Before he left, Charlie said to the workshop, not to me, ‘For what do I need a holiday?’
I was under a three-metre-long table, made of red cedar cut in northern New South Wales before World War One. Charlie bought the timber in 1962, wrote the date on it in pencil. I was examining the perfect fit of the wooden buttons that fixed the tabletop to the frame and would allow the timber to move seasonally for a few centuries until it stabilised.
‘You’ll probably never want to come back,’ I said. ‘It’s still warm. Hot. More than hot.’
He banged a huge fist on the tabletop directly above my head, causing me to feel that I was fainting.
‘Hot? You tell me what’s hot good for. One thing, you tell me.’
I crawled out, tympana still vibrating, got to my feet, braced myself against the table. ‘People go outside and do things, go to the beach, swim.’
Charlie made his pitying noise, a sort of snort enhanced with nasal sounds. ‘Exactly,’ he said. ‘They waste time. You think Mozart went to the beach? You hear that Liszt was a lot of the time swimming? What use is swimming, anyway?’
‘It keeps you from drowning,’ I said. ‘In deep water.’
He rolled his cheroot between thumb and two fingers, puffed at it, shook his head in a worried way. ‘Jack, Jack,’ he said, ‘don’t go in the deep water, how can you drown? What use is swimming then?’
‘I need some time on that,’ I said. ‘What do I do while you’re away?’
He turned away, walked off towards his machines to touch them goodbye, said over his shoulder, ‘Pack up and deliver the library, the lady’s waiting.’
I followed him. ‘Me? Are you mad? Mrs Purbrick’s paying a fortune for Charlie Taub.’
‘I told you already, Charlie Taub the woman got. You put a couple screws in the wall, that’s it. When I come back, I check.’
‘Charlie, that’s not a good idea. I could ruin your reputation.’
He wound the blade of a table saw up, wound it down, an action serving no purpose. ‘So ruin,’ he said, subject closed. He turned his head in my direction. A new subject. ‘The one with the horsetail, you know?’
I knew. The property developer who’d turned the old chutney factory in Carrigan’s Lane into four desirable inner-city New York-style loft apartments, lifestyle choice plus once-in-a-lifetime blue-chip investment opportunity not to miss.
‘I know,’ I said, with an icepick in my heart.

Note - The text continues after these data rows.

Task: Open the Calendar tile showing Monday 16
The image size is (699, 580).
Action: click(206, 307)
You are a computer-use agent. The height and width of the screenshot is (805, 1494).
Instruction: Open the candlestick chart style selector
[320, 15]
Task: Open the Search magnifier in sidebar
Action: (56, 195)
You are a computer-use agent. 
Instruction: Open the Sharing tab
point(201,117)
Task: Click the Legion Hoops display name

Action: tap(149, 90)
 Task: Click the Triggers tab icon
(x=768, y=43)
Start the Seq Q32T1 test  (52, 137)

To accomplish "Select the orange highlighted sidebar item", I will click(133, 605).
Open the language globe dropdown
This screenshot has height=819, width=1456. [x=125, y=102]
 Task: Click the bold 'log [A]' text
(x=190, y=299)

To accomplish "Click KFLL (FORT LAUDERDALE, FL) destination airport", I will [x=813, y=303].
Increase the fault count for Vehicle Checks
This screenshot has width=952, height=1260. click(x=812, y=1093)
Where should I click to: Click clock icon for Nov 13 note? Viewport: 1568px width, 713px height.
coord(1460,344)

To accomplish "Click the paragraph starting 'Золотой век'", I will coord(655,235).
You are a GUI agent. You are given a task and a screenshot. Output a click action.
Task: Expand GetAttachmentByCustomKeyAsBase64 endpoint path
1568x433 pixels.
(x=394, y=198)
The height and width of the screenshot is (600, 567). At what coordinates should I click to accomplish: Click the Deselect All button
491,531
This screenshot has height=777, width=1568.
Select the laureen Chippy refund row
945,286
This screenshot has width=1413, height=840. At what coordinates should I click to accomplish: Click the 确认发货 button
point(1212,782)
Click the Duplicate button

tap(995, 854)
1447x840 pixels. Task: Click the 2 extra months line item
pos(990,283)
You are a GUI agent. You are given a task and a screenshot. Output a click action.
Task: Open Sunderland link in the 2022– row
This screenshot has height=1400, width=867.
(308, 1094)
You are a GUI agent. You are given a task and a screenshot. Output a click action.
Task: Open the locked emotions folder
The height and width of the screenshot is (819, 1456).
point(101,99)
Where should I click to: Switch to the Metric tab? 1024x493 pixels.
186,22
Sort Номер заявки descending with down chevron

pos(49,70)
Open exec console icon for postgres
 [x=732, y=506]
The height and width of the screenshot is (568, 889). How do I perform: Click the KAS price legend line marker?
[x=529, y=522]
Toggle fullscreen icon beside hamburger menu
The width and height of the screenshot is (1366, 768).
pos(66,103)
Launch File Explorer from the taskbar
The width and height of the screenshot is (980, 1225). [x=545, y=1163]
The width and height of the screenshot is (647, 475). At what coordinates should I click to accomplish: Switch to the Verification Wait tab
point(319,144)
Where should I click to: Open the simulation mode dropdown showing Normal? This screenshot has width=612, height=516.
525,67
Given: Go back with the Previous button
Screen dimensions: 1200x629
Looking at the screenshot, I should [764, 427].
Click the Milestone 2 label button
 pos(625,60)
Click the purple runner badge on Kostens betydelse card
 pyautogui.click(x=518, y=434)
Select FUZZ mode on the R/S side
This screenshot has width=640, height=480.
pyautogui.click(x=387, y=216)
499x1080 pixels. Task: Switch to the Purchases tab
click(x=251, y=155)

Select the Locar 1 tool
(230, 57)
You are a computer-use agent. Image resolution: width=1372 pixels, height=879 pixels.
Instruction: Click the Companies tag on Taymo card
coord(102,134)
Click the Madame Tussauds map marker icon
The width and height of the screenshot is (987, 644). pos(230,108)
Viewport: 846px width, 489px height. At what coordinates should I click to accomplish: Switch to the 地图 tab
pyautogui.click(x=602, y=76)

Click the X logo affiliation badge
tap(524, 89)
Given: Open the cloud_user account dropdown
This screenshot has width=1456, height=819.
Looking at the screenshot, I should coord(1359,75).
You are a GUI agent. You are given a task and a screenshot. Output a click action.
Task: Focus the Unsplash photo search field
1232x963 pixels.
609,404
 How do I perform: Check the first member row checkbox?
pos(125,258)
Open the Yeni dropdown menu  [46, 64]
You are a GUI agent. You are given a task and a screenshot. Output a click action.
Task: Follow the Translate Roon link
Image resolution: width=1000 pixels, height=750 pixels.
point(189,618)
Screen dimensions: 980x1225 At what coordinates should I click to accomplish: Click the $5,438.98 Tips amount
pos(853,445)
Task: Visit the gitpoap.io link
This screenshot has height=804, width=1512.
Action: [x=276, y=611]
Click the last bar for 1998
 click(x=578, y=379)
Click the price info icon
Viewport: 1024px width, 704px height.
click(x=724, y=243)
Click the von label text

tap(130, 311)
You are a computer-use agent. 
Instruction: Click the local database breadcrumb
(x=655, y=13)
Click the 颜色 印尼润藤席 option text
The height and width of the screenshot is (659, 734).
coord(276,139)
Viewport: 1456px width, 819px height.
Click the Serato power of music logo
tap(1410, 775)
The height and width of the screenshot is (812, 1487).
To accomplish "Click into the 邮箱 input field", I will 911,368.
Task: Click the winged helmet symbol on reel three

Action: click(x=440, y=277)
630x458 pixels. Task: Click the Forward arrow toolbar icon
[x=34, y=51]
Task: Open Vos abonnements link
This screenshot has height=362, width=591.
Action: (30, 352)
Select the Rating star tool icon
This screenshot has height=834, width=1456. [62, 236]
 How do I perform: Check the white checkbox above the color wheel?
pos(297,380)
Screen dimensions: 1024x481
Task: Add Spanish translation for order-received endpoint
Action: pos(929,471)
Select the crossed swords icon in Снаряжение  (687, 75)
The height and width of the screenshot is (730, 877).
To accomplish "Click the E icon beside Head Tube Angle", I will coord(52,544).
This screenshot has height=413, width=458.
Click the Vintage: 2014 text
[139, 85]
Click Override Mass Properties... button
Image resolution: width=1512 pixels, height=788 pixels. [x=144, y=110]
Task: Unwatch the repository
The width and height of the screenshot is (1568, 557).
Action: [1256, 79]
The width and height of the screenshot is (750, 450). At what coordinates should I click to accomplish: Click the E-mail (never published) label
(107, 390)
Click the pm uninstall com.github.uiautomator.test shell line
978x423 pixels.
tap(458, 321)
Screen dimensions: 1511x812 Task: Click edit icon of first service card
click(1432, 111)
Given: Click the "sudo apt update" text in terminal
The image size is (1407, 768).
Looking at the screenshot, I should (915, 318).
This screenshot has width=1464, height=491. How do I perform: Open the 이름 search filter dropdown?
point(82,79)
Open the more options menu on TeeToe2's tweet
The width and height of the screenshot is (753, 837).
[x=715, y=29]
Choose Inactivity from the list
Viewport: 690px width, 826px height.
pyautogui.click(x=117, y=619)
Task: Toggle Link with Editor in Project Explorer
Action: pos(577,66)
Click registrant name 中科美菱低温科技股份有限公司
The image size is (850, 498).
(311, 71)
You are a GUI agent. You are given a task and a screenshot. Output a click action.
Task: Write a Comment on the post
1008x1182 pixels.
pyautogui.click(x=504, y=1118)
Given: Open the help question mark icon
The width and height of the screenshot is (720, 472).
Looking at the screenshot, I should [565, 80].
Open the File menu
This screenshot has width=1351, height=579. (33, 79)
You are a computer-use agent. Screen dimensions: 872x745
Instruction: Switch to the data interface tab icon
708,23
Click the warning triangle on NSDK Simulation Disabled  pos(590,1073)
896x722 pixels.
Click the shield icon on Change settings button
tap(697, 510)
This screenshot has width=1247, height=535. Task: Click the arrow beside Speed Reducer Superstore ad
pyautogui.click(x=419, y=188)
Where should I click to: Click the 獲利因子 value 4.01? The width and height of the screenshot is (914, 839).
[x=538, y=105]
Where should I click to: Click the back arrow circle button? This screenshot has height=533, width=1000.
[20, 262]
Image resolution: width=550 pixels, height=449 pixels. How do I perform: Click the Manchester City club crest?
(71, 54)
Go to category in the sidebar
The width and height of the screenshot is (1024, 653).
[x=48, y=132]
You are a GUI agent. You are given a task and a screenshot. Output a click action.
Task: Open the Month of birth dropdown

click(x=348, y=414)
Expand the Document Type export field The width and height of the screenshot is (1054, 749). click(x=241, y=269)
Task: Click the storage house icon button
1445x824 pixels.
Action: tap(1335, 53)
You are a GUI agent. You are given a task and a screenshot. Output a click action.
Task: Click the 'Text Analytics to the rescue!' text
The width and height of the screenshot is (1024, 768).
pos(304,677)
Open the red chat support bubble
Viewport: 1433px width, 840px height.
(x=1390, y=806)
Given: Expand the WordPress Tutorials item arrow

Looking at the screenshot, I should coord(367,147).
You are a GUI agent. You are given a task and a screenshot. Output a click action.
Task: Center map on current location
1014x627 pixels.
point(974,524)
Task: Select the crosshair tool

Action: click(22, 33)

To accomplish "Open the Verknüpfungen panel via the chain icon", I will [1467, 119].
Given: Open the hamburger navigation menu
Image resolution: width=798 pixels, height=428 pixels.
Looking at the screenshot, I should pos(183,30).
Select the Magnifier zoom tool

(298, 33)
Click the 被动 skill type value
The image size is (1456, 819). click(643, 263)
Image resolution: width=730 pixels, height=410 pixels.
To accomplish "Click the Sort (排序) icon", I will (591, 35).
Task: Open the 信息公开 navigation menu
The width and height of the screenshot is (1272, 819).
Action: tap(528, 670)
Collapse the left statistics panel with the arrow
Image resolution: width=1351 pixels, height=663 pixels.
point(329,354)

‘Six hundred thousand dollars.’ Charlie pointed around the space.
‘An offer?’
‘From the agent. Clive, Clive somebody.’
‘Clive Miller,’ I said. The repulsive Clive, gone on from accepting fellatio in lieu of rent and from dudding poor tenants out of their rental bonds to sitting on boards and living in the best part of Kew. Clive Miller embodied the recent history of Fitzroy.
‘That one. Nine hundred pounds I paid. One hundred and fifty cash down, five quid a week.’
‘So?’ I said.
Charlie straightened, ran a hand the size of an oven glove over the burnished surface of the cabinet, tested the stability of the fence.